What happens in Act 3, Scene 5 of Romeo and Juliet?
Well, it's a scene that falls into four main sections.
First, we get Romeo and Juliet waking up together after they've consummated their marriage, and frightened, talking about whether Romeo has yet to leave or not. The more light it grows, the less chance there is that Romeo can escape from the Capulet household safely, so he has to make away in the darkness. It also marks the last time the lovers see each other alive:
O, think'st thou we shall ever meet again?
I doubt it not; and all these woes shall serve
For sweet discourses in our time to come.
Then there's an often-overlooked little section between Juliet and her mother, Lady Capulet, in which Shakespeare makes it clear that they are not on the same wavelength. Juliet says one thing, talking about Romeo, and rich in rather-obvious double meaning, and Lady Capulet replies as if she's said something else.

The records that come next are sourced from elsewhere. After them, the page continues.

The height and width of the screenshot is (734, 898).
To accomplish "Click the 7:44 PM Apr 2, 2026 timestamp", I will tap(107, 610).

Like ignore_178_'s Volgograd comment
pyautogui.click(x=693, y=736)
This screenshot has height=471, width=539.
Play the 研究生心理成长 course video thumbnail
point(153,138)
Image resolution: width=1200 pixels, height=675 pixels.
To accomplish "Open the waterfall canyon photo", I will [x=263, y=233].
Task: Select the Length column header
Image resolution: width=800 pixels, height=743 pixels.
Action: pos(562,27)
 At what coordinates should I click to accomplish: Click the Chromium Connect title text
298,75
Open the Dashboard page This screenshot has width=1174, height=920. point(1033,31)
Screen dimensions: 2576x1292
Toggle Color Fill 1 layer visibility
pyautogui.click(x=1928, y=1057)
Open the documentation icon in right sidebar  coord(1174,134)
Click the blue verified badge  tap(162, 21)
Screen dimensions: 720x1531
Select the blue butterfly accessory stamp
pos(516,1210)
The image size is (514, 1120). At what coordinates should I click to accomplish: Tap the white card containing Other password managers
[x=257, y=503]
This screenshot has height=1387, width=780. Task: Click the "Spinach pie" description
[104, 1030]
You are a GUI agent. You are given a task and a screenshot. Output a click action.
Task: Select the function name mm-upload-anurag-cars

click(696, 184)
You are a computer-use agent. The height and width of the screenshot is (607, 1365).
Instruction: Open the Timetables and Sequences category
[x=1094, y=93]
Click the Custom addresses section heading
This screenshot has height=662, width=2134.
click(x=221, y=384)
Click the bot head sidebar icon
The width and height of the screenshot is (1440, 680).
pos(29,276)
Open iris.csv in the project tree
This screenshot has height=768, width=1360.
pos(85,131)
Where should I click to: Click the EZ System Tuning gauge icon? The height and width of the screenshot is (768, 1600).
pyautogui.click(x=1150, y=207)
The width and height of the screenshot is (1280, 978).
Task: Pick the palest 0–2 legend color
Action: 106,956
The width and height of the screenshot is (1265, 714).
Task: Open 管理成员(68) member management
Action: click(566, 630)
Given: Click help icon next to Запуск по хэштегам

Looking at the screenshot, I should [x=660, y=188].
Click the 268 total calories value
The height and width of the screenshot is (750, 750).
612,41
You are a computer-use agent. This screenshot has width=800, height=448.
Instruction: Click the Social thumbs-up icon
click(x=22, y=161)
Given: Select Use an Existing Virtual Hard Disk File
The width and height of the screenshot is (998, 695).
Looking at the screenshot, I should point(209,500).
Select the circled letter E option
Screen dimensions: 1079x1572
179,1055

Lady Capulet then breaks the news to Juliet that she is to
Marry, my child, early next Thursday morn...
The gallant, young, and noble gentleman,
The County Paris, at Saint Peter's Church,
Shall happily make thee there a joyful bride.
Next Capulet enters, Juliet refuses to marry, and he loses his temper, telling her she either marries Paris or she's out on the streets. And then he and Lady Capulet leave.
The end of the scene shows Juliet left with the nurse, who counsels her "I think it best you married with the County." When the nurse leaves, Juliet reflects that she must deal with this alone.